Exercise goal: Copy out again, unchanged, the line that contains "This screenshot has height=1416, width=2560." and every line after it down to the last line of the data.

[Dataset entries]

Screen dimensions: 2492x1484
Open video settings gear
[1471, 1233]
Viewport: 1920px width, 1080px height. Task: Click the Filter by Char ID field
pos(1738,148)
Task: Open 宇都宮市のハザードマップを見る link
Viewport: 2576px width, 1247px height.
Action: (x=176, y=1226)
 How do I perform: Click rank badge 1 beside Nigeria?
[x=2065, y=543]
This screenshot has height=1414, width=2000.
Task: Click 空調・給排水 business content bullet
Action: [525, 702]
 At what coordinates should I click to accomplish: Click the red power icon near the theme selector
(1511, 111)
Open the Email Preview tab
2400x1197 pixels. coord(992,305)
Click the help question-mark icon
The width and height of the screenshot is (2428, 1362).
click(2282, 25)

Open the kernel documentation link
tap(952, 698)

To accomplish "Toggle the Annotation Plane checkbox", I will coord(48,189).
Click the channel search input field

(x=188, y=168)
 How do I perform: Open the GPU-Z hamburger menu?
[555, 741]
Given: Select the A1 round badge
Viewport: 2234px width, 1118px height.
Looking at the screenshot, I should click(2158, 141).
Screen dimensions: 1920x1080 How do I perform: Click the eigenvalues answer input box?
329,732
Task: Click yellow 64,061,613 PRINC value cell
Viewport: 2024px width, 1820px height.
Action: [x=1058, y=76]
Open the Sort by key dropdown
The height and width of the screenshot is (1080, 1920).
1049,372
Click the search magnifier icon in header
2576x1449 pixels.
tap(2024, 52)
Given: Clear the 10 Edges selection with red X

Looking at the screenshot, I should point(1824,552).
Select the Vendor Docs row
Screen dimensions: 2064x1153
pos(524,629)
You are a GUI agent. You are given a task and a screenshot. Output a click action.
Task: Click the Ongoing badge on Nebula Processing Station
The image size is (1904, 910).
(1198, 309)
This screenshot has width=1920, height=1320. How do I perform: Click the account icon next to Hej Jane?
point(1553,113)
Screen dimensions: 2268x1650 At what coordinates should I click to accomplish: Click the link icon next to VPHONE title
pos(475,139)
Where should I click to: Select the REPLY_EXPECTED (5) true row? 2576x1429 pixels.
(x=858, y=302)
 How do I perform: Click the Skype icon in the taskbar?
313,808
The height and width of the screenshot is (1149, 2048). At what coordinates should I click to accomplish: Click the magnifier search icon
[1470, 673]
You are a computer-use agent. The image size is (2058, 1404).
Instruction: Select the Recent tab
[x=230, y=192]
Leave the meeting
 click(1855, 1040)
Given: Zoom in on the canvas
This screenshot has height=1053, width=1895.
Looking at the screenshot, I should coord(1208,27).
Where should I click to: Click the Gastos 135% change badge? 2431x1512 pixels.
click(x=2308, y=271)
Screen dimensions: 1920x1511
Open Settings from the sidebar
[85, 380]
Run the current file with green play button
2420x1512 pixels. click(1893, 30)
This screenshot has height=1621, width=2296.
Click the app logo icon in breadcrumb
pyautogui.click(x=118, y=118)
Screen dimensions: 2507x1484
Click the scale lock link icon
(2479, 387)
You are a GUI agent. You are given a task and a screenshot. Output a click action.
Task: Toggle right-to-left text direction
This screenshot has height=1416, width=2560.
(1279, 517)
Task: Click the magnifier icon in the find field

Reply to the exercise:
This screenshot has height=1416, width=2560.
(1279, 517)
Task: Click the magnifier icon in the find field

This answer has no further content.